In a documentary made at the time, it was put forward as a heroic image of an American in an elegant gracefully fall.

The fact is, this is an image of a man in the last few seconds of his life. A very private moment stolen by the click, click, click, of a press photographer. The photojournalist job that day was to get exclusive graphic images to sell to the networks.

Now, one could argue that the latter was perhaps in the public interest or that the public has a right to know allowing ethical considerations being overridden.

Journalism and the freedom of the press has an ethnology all of its own. The victim falling to his death on 911 did not go to work to become an icon of a tragic day.
It is unfortunate how a murdered man becomes a reluctant hero in his dying moments and this somehow brings a badge of honor to the photojournalist who captured this barbarism.

The photograph was subsequently used to eventfully identify the man but that also brought up issues which evoked anger and shame. Somehow the people who fell from the twin towers that day became referred to as jumpers. This implied that they committed suicide which some people associated with shame.

Journalists and photojournalists have a responsibility to bring us news, to investigate on our behalf. They also have a responsibility to attempt to achieve equilibrium between their story gathering abilities and the right to the privacy and dignity of an individual.

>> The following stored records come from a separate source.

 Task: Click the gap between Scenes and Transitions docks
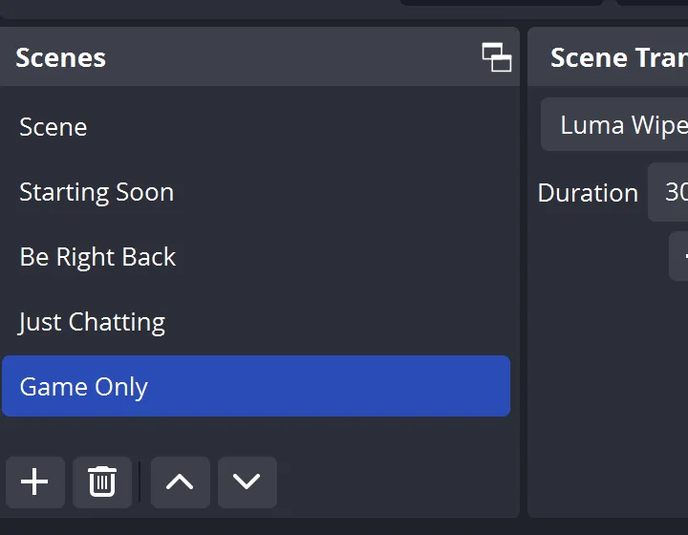click(524, 287)
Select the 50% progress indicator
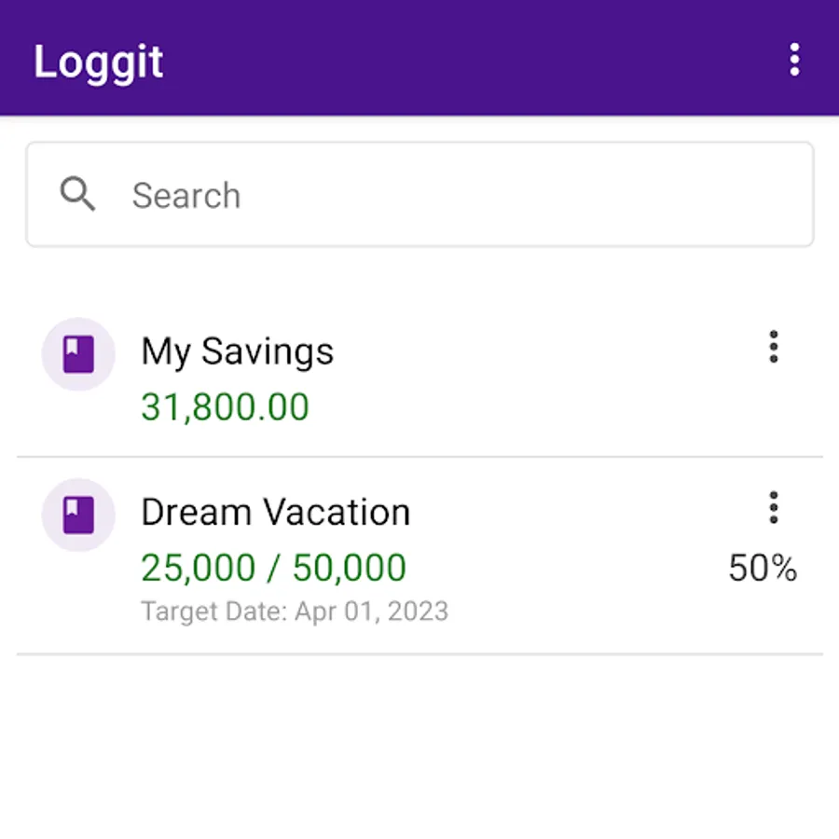839x839 pixels. [763, 568]
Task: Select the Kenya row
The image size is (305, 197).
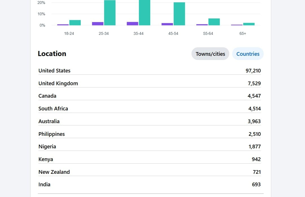Action: click(x=150, y=159)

Where is the point that people must relinquish their privacy as they perhaps become celebrities? If you rise your head above the parapet you are it seems, automatically relieved of autonomy over your private life. Moral sensitivity good taste and compassion are required on the part of journalists especially when they are reporting about victims of accidents or other tragedies.

If you die because of an act of terrorism and your dying image is captured on film you become an overnight celebrity, a hero, an icon, somehow transmuted from an ordinary individual to someone owned by the world? In your life perhaps you were an unremarkable person and in your death you become a moral dilemma, something to be honed and cooked up into a media offering for the masses to digest.